This is not a simple problem to solve efficiently using traditional RDBMS query APIs because they're all rooted in 1980s thinking of: "The network is fast, and this is used by human staff doing manual data entry into a GUI form."
Let's say you're writing an "app" that's given a list of, say, 10K numbers to check. You have a database table in your RDBMS of choice with a column of "banned phone numbers". Let's say it is 100 million numbers, so too expensive to download in bulk.
How would you do this lookup?
Most programmers would say, it's an easy problem to solve: Make sure there is a unique index on that column in the database, and then for each row in the input run a lookup such as:
SELECT 1 FROM BadNumbers WHERE PhoneNumber = @numbertocheck
So simple. So fast!Okay, that's 10K round-trips on the network, almost certainly crossing a firewall or two in the process. Now it'll take minimum of 1 millisecond per call, more like 2ms[1], so that's at least 20 seconds of wait time for the user to process mere kilobytes of data.
Isn't that just sad? A chunk of a minute per 100KB of data.
Like I'm saying, nobody has internalised just how thoroughly Wrong everything is top-to-bottom. The whole concept of "send a query row-by-row and sit there and wait" is outdated, but it's the default. It's the default in every programming language. In every database client. In every ORM. In every utility, and script, sample, and tutorial. It's woven throughout the collective consciousness of the IT world.
The "correct" solution would be for SQL to default to streaming in tables from the client, and every such lookup should be a streaming join. So then the 100KB would take about 5 milliseconds to send, join, and come back, with results coming back before the last row is even sent.
PS: You can approximate this using table-valued parameters in some RDBMS systems, but they generally won't start streaming back results until all of the input has arrived. Similarly, you can encode your table as JSON and decode it on the other end, but that's even slower and... disgusting. The Microsoft .NET Framework has a SqlBulkCopy class but it has all sorts of limitations and is fiddly to use. But that's my point. What should be default case is being treated as the special case because decades ago it was.
[1] If you're lucky. But luck is not a strategy. What happens to your "20 seconds is not too slow app" when the database fails over the paired cloud region? 1-2 ms is now 15 ms and so those 100K round trips will cost two and a half minutes.

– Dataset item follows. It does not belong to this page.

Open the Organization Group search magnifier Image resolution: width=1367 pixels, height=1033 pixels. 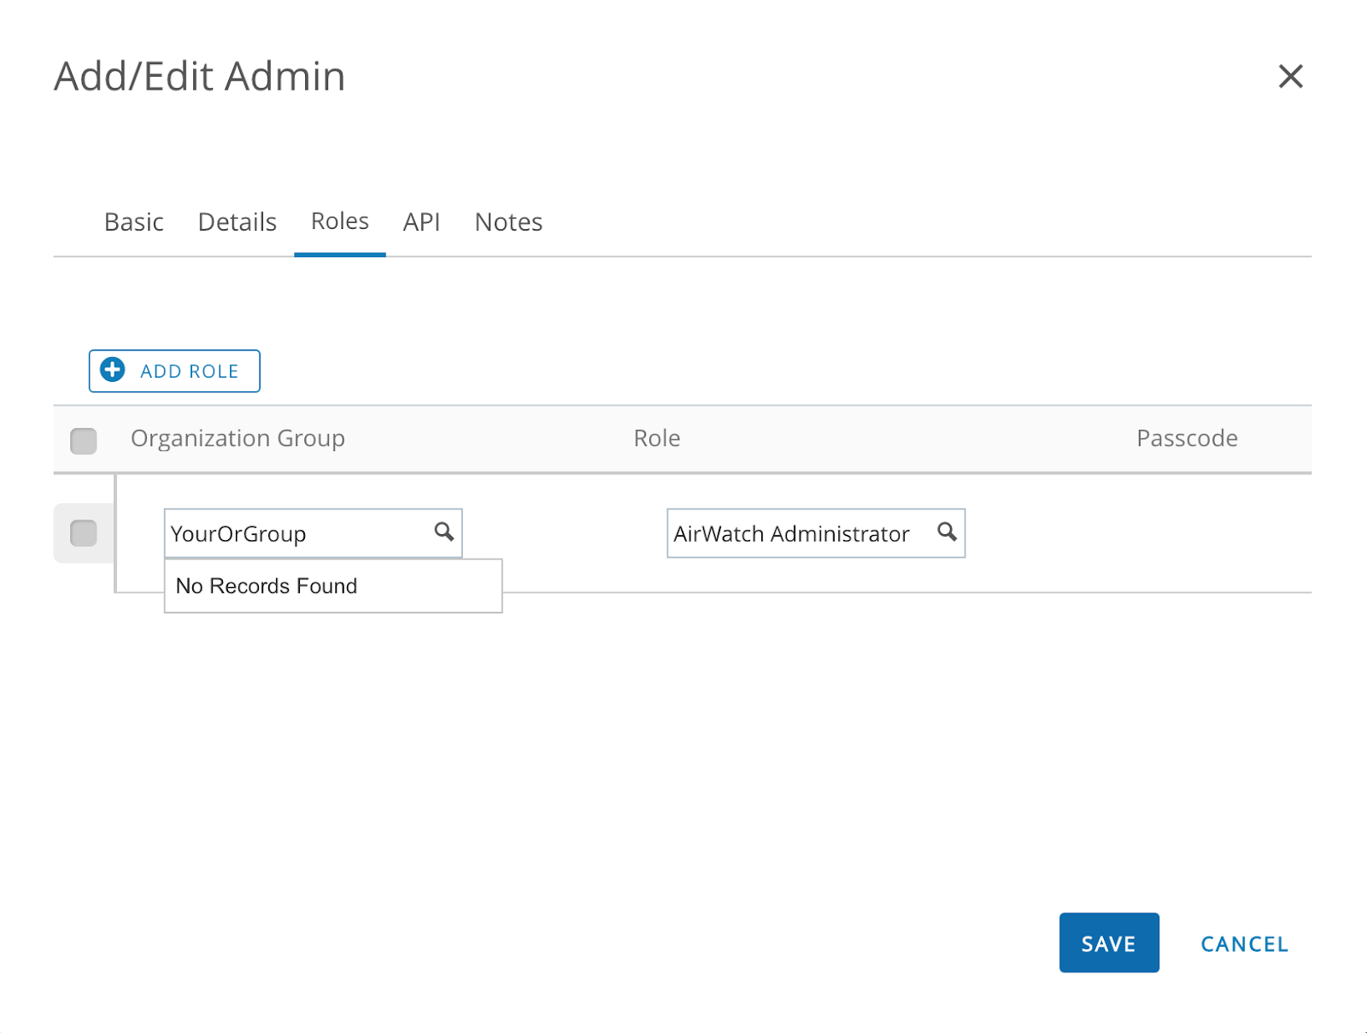click(443, 532)
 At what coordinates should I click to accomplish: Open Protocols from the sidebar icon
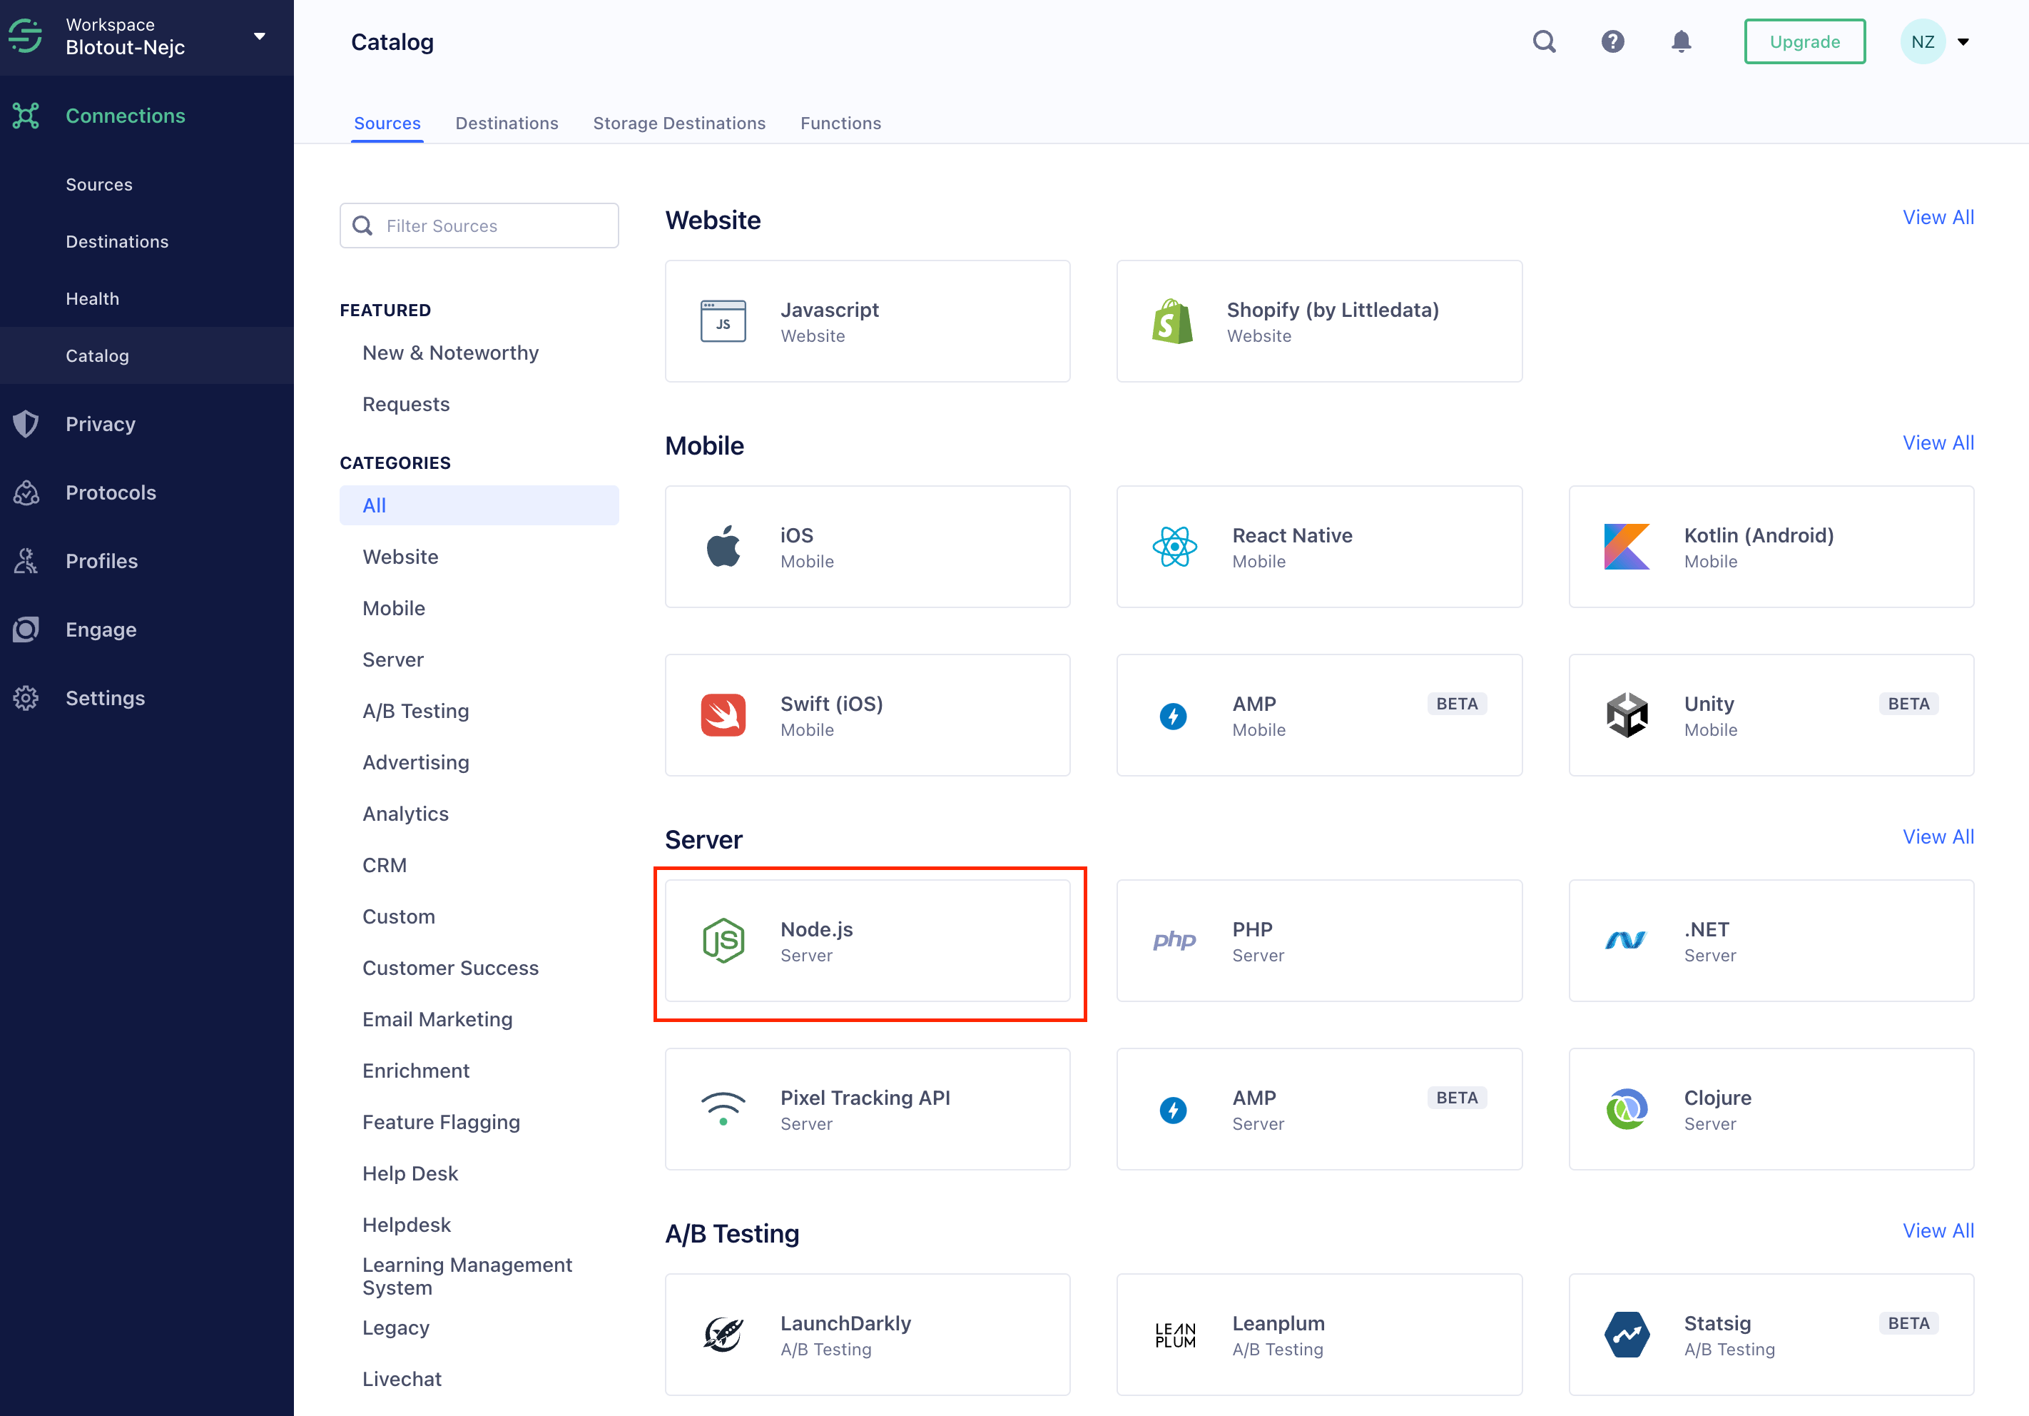click(26, 492)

While I agree that databases could absolutely be improved to make streaming query results as described better, that isn't a limiting factor here IMO. I'd tackle that problem by batching my queries to the database into some logical batch size and send them as table valued parameters. If I had 10k phone numbers to check and minimum latency matters, why not batch into queries of 500-1000 values per-query? That cuts down time to first response, while reducing the network roundtrips.
The issue with taking this out of the database, is you lose consistency. I don't know about your industry, but I don't think mine would be terribly happy if I was using stale data to validate my Do Not Call/Email list. Now there are some situations where you can just update your list of numbers nightly/weekly/monthly, etc. If you don't need any concurrency or other guarentees, might as well save the time/resources on your DB server.
That's just not the world I have worked in.
If I was to rebuild that python script application today.
to try and match 100,000 records against 10 million. If I were to do it in a database driven micro architecture solution. I’m not sure if I could come up with that returns results faster even using up probably a million times more clock cycles.
I absolutely agree that a DB (even an extremely efficient one) is going to use many more clock cycles to return results there than a local data structure + application. No questions asked.
But how is that list kept up to date? If a user wants to be placed on the list, do you do that in real time to your local data structure? Do you wait for a batch process to sync that data structure with your source of truth?
I'm just saying that a simple program like that will be faster because it lacks a lot of the features that people would consider necessary in today's world.
The database is an amazing general tool that can be used to tackle whole classes of problems that used to require specialized solutions.
A couple years before this project I thought SQL sounded hard. So I wrote my own database engine.